Found at {mod}`cattrs.preconf.bson`. Tested against the _bson_ module bundled with the _pymongo_ library, not the standalone PyPI _bson_ package.

Sets are serialized as lists, and deserialized back into sets.

_bson_ doesn't support integers less than -9223372036854775808 or greater than 9223372036854775807 (64-bit signed).
_bson_ does not support null bytes in mapping keys.
_bson_ only supports mappings with string keys so mappings will have their keys stringified before serialization, and destringified during deserialization.
The _bson_ datetime representation doesn't support microsecond accuracy.
`date` s are serialized as ISO 8601 strings.

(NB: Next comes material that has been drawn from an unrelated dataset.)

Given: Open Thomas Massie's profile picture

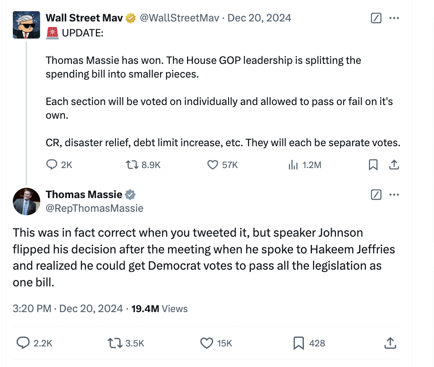Looking at the screenshot, I should pyautogui.click(x=27, y=201).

When encoding and decoding, the library needs to be passed `codec_options=bson.CodecOptions(tz_aware=True)` to get the full range of compatibility.


## _pyyaml_

Found at {mod}`cattrs.preconf.pyyaml`.

Frozensets are serialized as lists, and deserialized back into frozensets.
`date` s are serialized as ISO 8601 strings.
Typed named tuples are unstructured into ordinary tuples, and then into YAML arrays by _pyyaml_.

## _tomlkit_

Found at {mod}`cattrs.preconf.tomlkit`.

Bytes are serialized as base 85 strings. Sets are serialized as lists, and deserialized back into sets.
Tuples are serialized as lists, and deserialized back into tuples.
_tomlkit_ only supports mappings with string keys so mappings will have their keys stringified before serialization, and destringified during deserialization. `date` s are serialized as ISO 8601 strings.